Sur les quais: Au pied de Notre Dame, alors que nous nous dirigeons vers le Pont au Double, nous croisons une dame d’un certain âge, une jeune fille et un teckel qui se dirigent vers Austerlitz. La dame est celle de la statue du jardin de Notre-Dame. Le teckel ne m’intéresse pas du tout. A notre retour, je les vois de loin accroupies assez longuement au bord de la Seine. Nous les rattrapons et ces dames devisent de problèmes cutanés des chiens. La dame explique qu’elle nettoie son chien avec de l’eau additionnée de vinaigre blanc parce que ça débarasse des insectes, c’est ce qu’elle fait aussi toujours pour la salade. La jeune fille annonce qu’elle va y aller et s’éloigne vers la rampe d’accès au quai, Elle fait rapidement demi tour et tend à sa compagne un seau alimentaire blanc en plastique d’une vingtaine de cm de diamètre avec une anse.

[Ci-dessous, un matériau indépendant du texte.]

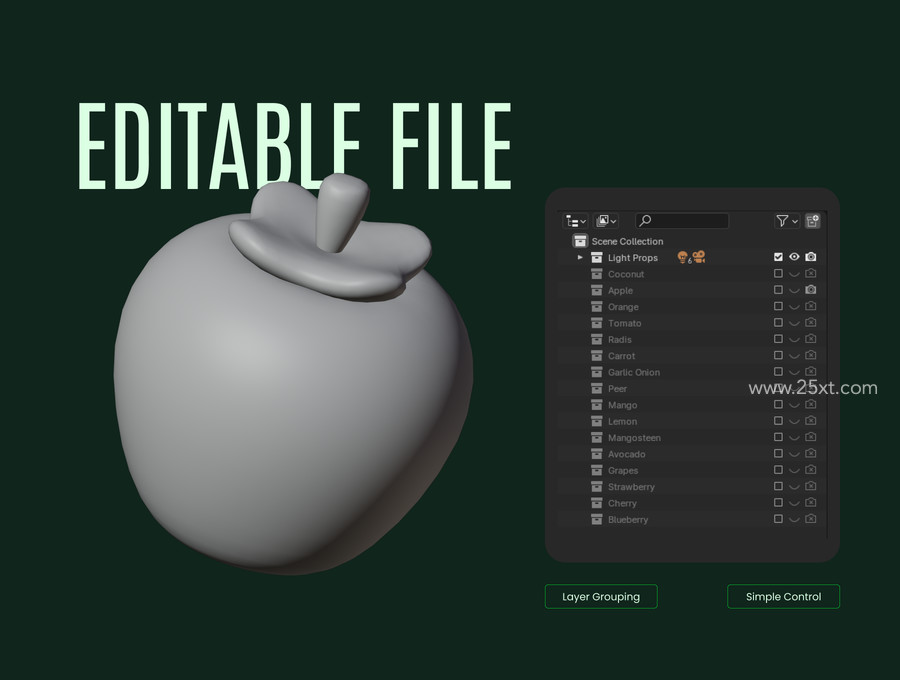The width and height of the screenshot is (900, 680).
Task: Click the Tomato collection box icon
Action: point(597,323)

La dame explique qu’elles avaient un poisson rouge depuis plus de treize ans. Il est tombé malade ces derniers temps et elles viennent de le verser dans la Seine.
Mamar fait remarquer que c’était mieux, en tout cas pour un poisson rouge, de finir dans la Seine que dans une poubelle. La dame a l’air un peu interloquée et nous dit qu’il était encore vivant.

Il y a quelques années elles lui avaient acheté un grand aquarium. Depuis qu’on l’y avait installé le poisson rouge avait beaucoup grossi. La dame nous parle de l’adaptation de la taille des poissons rouges à celle de leur aquarium. Malheureusement ses filles, propriétaires du poisson rouge, ont fini par casser ce grand aquarium en le nettoyant provoquant une grosse inondation.

Elles ont donc mis le poissons rouge dans un aquarium plus petit où il est tombé malade. Le processus qui adapte la taille du poisson rouge à celle de son aquarium ne semble pas réversible.
C’est en partie la raison du relarguage du poisson rouge dans la Seine : tombé malade parce que l’aquarium était trop petit, le poisson pourrait être guéri par le grand volume d’eau dans la Seine.